Emily Bader always believed in staying fit, but her recent weightlifting title at the age of 80 was an exercise in patience and positivity.
“When I first started exercising with a trainer, I could not do a squat without holding on to something,” she said. “I now can do a squat with a 35-pound bar across my shoulders, so I think, ‘Emily, you have come a long way.’”
Originally from Memphis, TN, the former event planner moved to Winter Park in 2008 to enjoy retirement and be close to family. A love of gardening and an affinity for roses led her to the Winter Park Garden Club, of which she is in her second term as president. But a health concern would eventually bring her unexpected stardom.
“My bones really do look like Swiss cheese according to the DEXA scan,” said Bader of her osteoporosis. “If I fall or hurt myself, my bones will break.”

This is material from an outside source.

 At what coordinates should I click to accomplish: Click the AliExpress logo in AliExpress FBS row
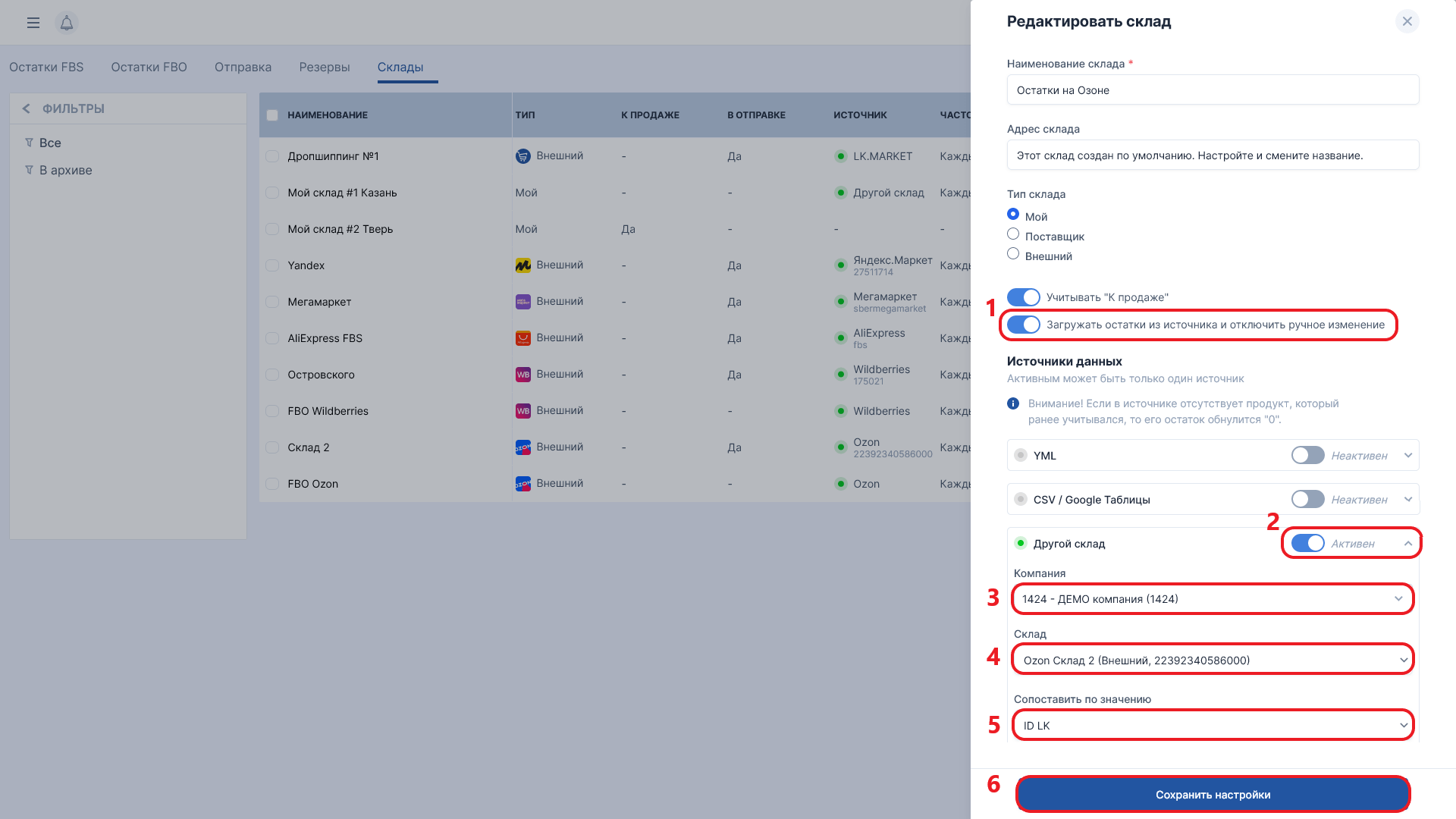coord(523,338)
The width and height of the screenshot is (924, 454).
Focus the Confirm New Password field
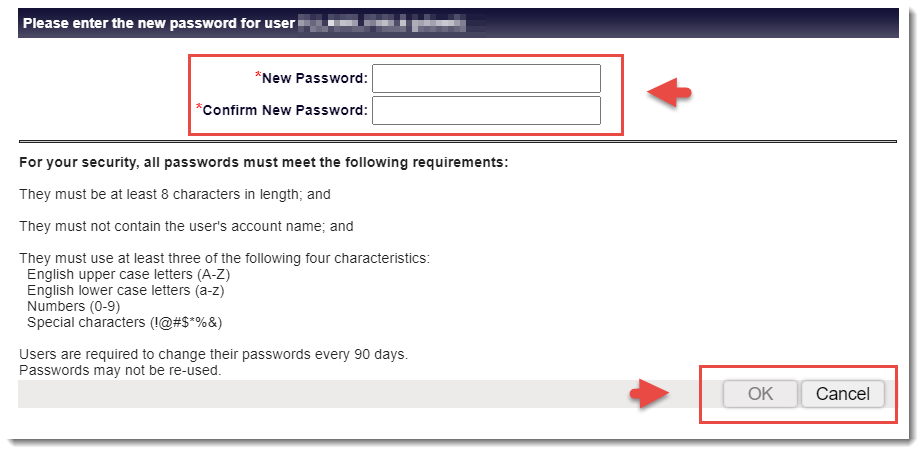tap(486, 110)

According to MayoClinic.org, the effects of the bone-weakening disorder can be offset with physical activity and exercise that increases muscle strength, slows mineral loss, and improves balance. Among the most beneficial of these activities is strength training.
“Emily had been doing some light dumbbell work and isometric training, and she was really proud of herself for working up to an 8 lb. weight,” said trainer Sara Wright, who first met Bader while instructing Bader’s husband, Bob, in cardiac rehab sessions at the Peggy & Philip B.Crosby Wellness Center. In 2019, Wright began working with Emily and encouraged her to begin Olympic-style weightlifting in 2020.

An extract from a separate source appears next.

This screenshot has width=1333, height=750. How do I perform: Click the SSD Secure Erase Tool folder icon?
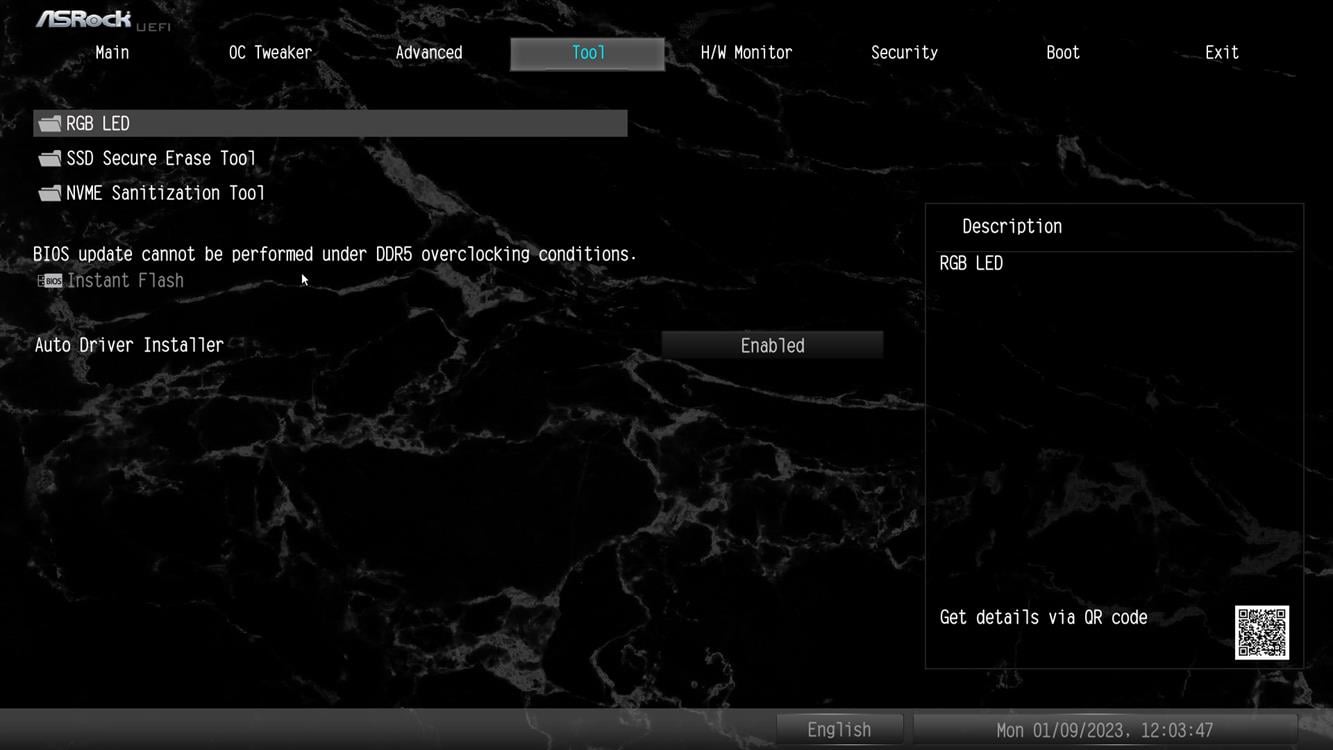[49, 159]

“I was introduced to a whole new vocabulary,” said Bader. “Sara handed me a bar and said to hold it above my shoulders; that’s called a clean. And then to lift it above my head, that’s called a press. Well, to me clean and press meant an iron and a vacuum.”
Aside from Bader’s sense of humor, Wright notes her determination and willingness to inspire others as major assets in Bader’s success. “It’s her drive to improve and to recruit other people to do the same that’s so inspiring, especially other women in her age group who are struggling with osteoporosis.”
Learning new rules and terminology were only part of the challenge as Bader also had to overcome a degree of impatience.
“If I think I can lift 50 pounds above my head, I want to go do it, but you can’t,” she said. “You’ve got to start with a 35-pound bar and then add five pounds and five pounds more until you get to 50 pounds. Your body and our brain to work in increments in order to be successful. And I had to learn that.”
A weekly training schedule of two in-person sessions with Wright, and two days of independent workouts earned Bader first place in the 59-kilo weight class in the 75+ female age group at the 2022 Praelium Weightlifting meet.
“There’s not a lot of women competing in that age group,” said Wright. “She had no competitors and, as far as I know, she’s the only woman of her age competing in any weight class right now. And the crowd loves her. It’s all fist-bumps and cheers when she shows up.”
And with Bader’s success in competition came improvements in her health.
“Her bone density in her spine improved 5% and we’re excited for her next DEXA scan so we can see what other progress has been made,” said Wright.
Bader’s next challenge will be the 2023 Masters National Weightlifting Championship in Valley Forge, PA. Her favorite pastime has become an important part of her weekly workout plan.
“Sara and I both agree that working in my rose bed is good training,” she said. “I spray and fertilize, so I’m up and down and bending and kneeling, and that is really beneficial.”
Bader wants to be a source of inspiration for anyone who is curious about weightlifting, from her grandchildren to fellow garden club members.
“I have really tried to be encouraging because some people can be uncomfortable with the idea of lifting a weight,” she said. “I’ll share that, when I first started, I had no idea what I was doing. I just did what my trainer told me to do because I trust her.”
Wright’s advice for any beginner is to pay attention to your body and your comfort level.
“Find yourself a coach that has the credentials and do what’s best for you,” she said. “You need that motivation to keep up with your training and it may not be Olympic weightlifting, but it can have positive, life-changing effects.”
“It really does improve your self-image and your confidence in other areas,” said Bader. “I’m working with the Central Florida Rose Society to plan a rose bed at Mead Garden, and working with the City to plant a wildflower garden in Progress Point. You’d think at my age I should be sitting down and watching TV, but there are still things on my wish list that I can make happen.”